[Excerpts from a dataset]
- - - -

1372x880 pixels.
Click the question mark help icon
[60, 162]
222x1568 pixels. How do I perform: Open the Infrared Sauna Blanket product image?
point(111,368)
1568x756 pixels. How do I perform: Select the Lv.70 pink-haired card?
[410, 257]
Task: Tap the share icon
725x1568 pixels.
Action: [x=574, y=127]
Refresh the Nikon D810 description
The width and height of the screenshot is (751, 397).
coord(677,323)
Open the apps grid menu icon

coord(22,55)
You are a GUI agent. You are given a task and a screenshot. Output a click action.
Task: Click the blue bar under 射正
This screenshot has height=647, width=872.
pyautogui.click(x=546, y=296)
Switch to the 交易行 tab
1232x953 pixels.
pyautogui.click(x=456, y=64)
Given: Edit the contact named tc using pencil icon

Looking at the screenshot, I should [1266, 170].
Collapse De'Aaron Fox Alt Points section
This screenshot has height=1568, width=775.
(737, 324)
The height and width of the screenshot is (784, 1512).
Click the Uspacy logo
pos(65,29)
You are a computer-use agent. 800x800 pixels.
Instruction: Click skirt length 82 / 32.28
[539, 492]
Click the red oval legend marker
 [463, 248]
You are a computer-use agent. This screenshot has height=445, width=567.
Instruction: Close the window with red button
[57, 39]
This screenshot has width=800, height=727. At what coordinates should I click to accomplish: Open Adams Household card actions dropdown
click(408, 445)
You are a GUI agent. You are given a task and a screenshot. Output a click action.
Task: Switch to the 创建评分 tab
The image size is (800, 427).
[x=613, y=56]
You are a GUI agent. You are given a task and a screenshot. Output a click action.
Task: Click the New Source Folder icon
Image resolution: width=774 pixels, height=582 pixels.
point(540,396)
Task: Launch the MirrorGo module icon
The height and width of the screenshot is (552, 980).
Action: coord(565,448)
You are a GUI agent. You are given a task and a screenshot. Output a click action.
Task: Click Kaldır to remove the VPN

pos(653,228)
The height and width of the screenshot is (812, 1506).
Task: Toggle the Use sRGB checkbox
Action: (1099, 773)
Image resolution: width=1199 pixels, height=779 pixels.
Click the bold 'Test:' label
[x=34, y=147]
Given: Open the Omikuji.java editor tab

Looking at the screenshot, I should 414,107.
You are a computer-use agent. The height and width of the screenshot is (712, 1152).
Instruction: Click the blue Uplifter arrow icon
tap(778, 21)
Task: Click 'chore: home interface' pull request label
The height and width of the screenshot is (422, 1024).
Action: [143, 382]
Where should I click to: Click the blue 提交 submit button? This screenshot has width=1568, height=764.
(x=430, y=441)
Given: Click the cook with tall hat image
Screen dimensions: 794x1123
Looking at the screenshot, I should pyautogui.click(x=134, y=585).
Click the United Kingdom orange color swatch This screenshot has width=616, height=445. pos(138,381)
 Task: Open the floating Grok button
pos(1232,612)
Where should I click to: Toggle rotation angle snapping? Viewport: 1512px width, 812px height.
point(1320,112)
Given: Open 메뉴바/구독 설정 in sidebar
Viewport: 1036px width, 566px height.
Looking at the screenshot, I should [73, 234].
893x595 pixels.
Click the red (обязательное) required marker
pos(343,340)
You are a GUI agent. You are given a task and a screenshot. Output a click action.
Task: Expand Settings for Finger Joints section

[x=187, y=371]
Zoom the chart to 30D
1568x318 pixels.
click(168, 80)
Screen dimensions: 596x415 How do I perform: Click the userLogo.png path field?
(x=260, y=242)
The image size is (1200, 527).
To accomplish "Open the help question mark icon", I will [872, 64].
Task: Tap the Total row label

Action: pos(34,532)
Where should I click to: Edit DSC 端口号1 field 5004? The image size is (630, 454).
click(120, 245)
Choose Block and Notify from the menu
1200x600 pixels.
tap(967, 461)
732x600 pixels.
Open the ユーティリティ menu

- - - -

**Task:** Please return a copy of each line in the entries that has the string "computer".

**Task output:**
You are a computer-use agent. 800x800 pixels.
You are a computer-use agent. This screenshot has height=445, width=567.
You are a computer-use agent. The height and width of the screenshot is (712, 1152).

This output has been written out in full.